### Data supplied:
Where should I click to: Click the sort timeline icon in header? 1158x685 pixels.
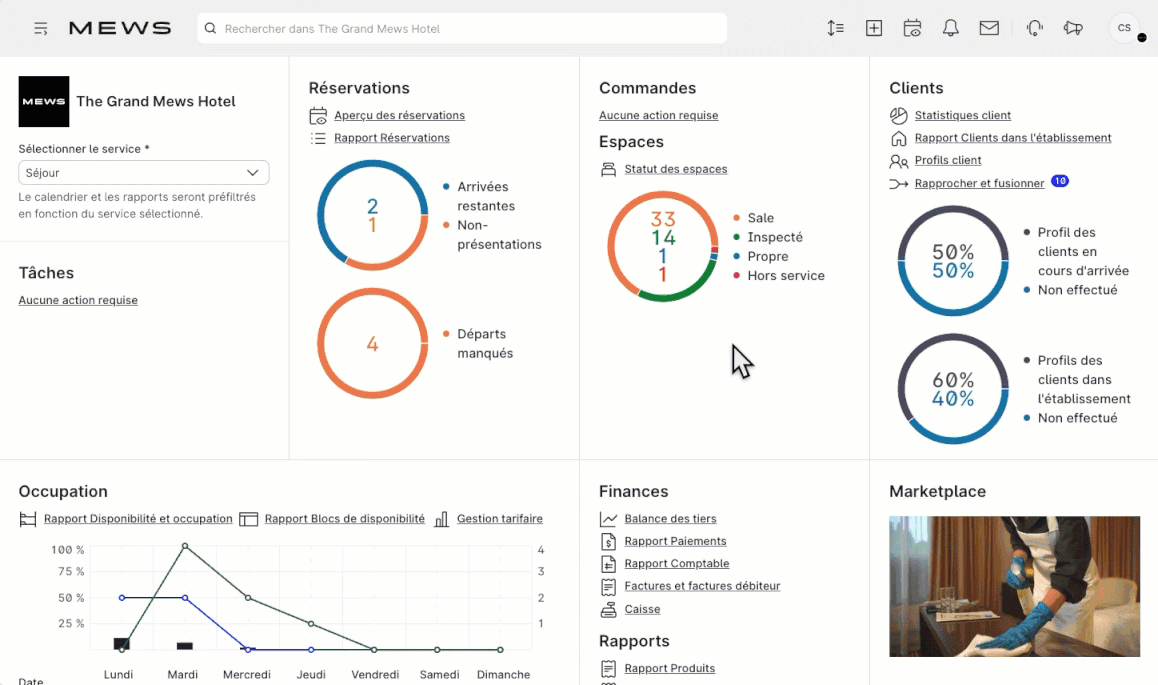click(x=836, y=28)
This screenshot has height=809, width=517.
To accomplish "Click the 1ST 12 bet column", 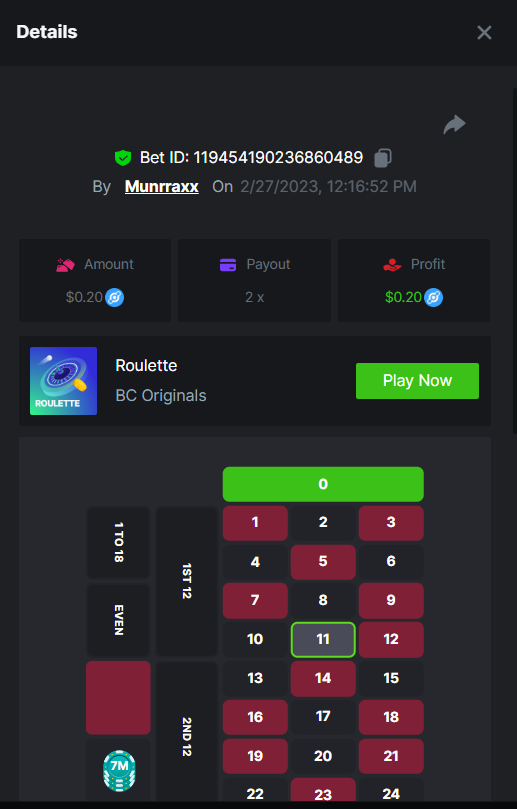I will coord(187,581).
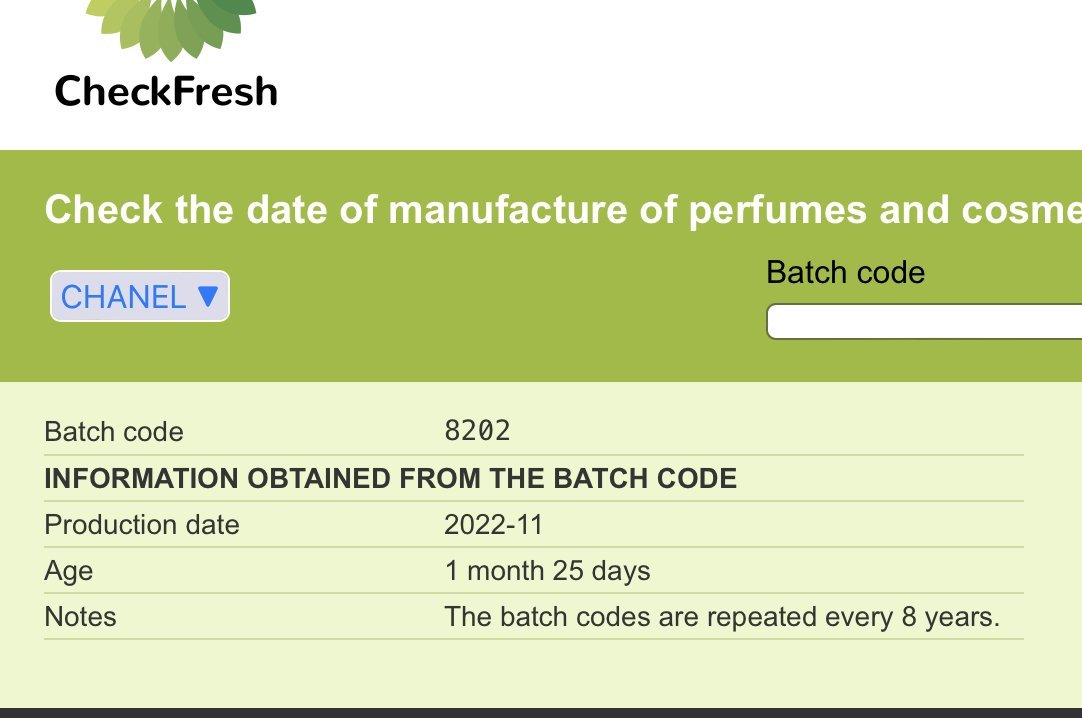This screenshot has height=718, width=1082.
Task: Open the CHANEL brand dropdown
Action: pos(139,297)
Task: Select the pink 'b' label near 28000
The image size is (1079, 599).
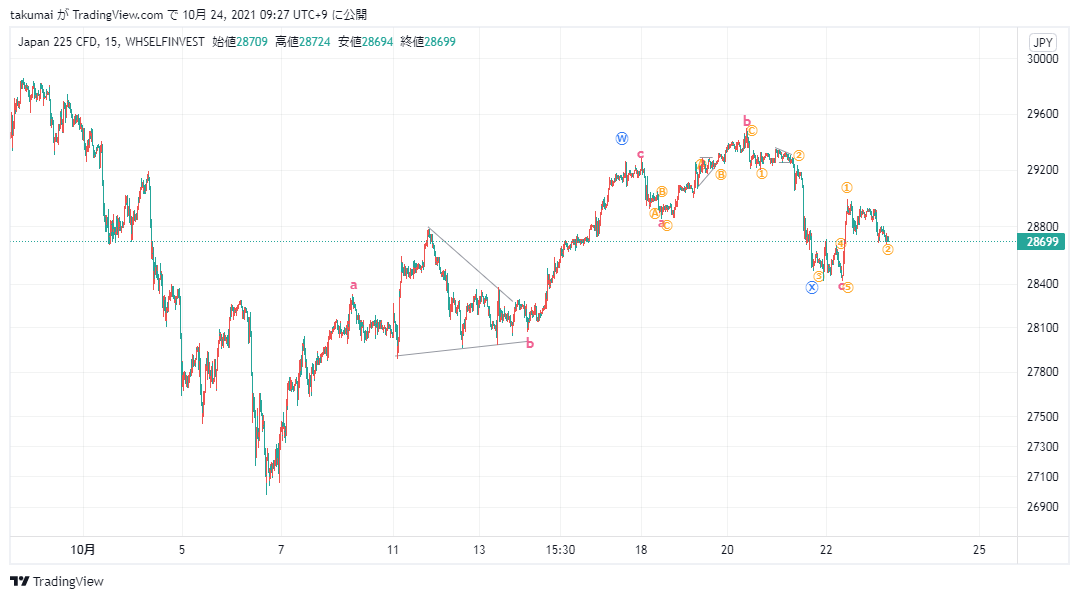Action: tap(530, 344)
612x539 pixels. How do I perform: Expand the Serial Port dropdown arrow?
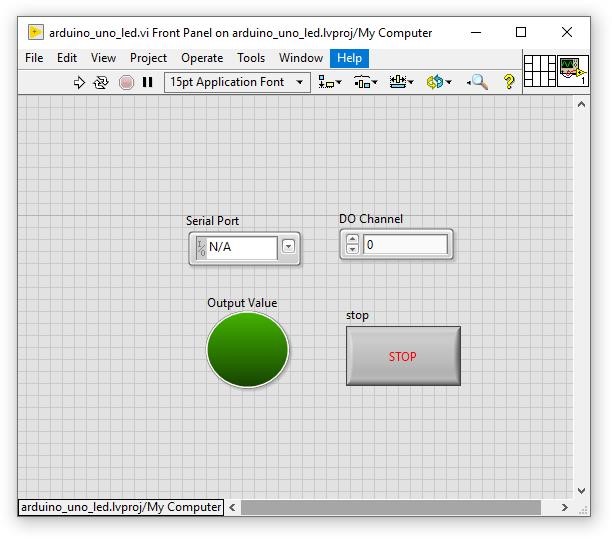click(x=288, y=246)
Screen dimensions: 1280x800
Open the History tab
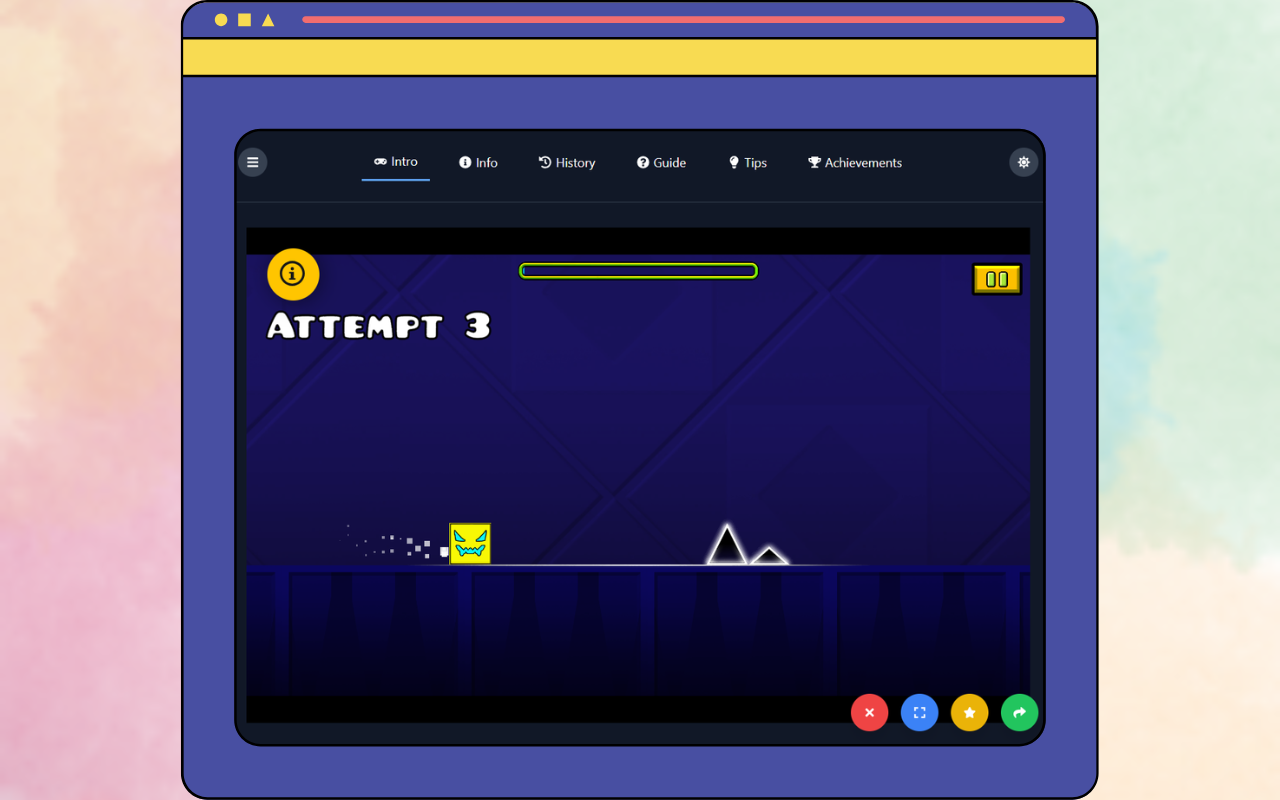[x=567, y=162]
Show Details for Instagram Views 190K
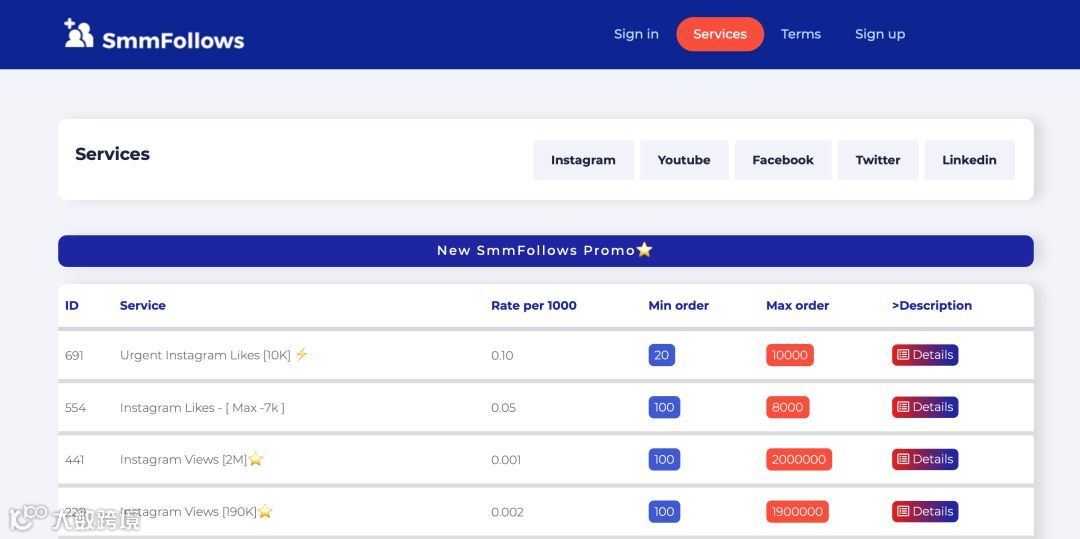The width and height of the screenshot is (1080, 539). pyautogui.click(x=925, y=511)
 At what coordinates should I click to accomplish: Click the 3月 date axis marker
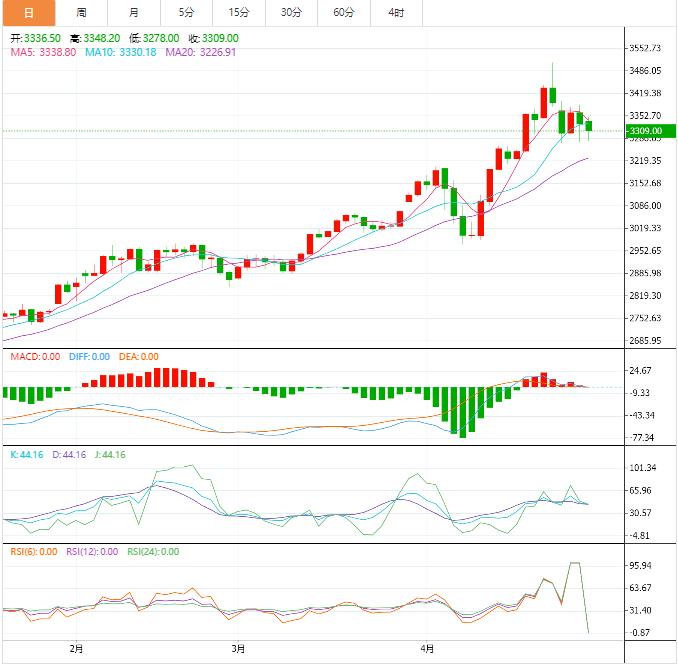238,650
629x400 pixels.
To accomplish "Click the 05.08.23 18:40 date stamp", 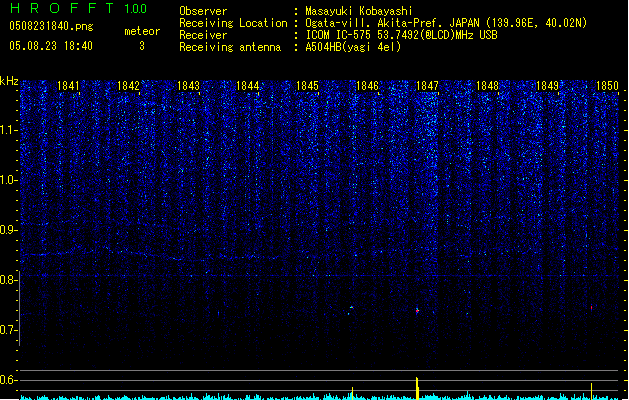I will 50,46.
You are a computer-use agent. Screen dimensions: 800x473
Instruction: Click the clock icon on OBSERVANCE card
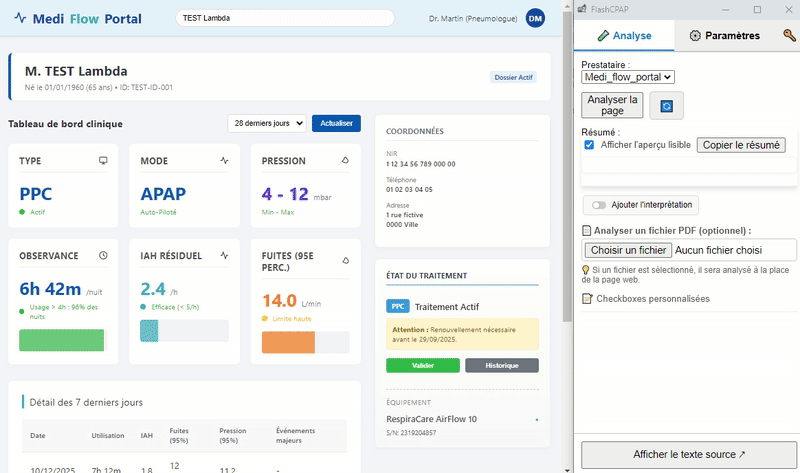coord(102,256)
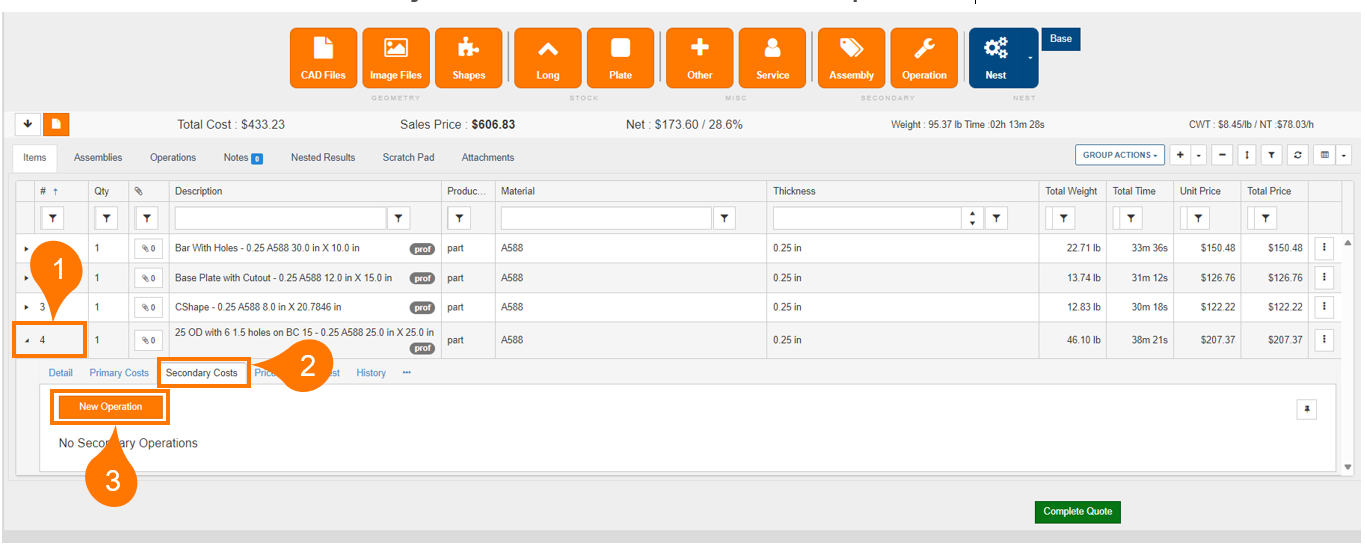Collapse the expanded row 4

27,340
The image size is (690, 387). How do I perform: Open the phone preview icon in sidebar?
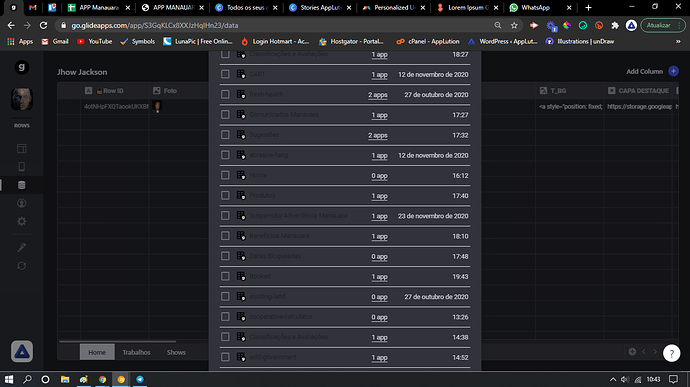click(x=22, y=166)
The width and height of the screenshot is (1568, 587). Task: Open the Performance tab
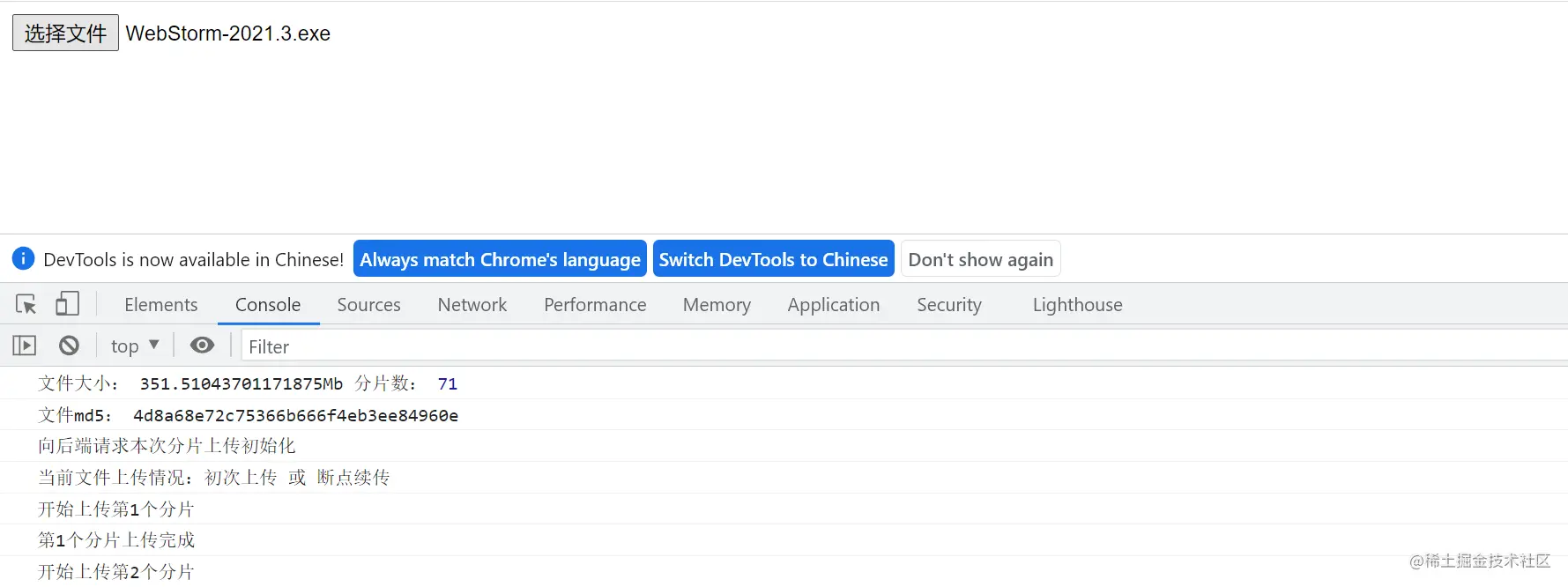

### Task item:
Tally each line above that includes "dimensions". Reply with the total only.

### Solution to this exercise:
2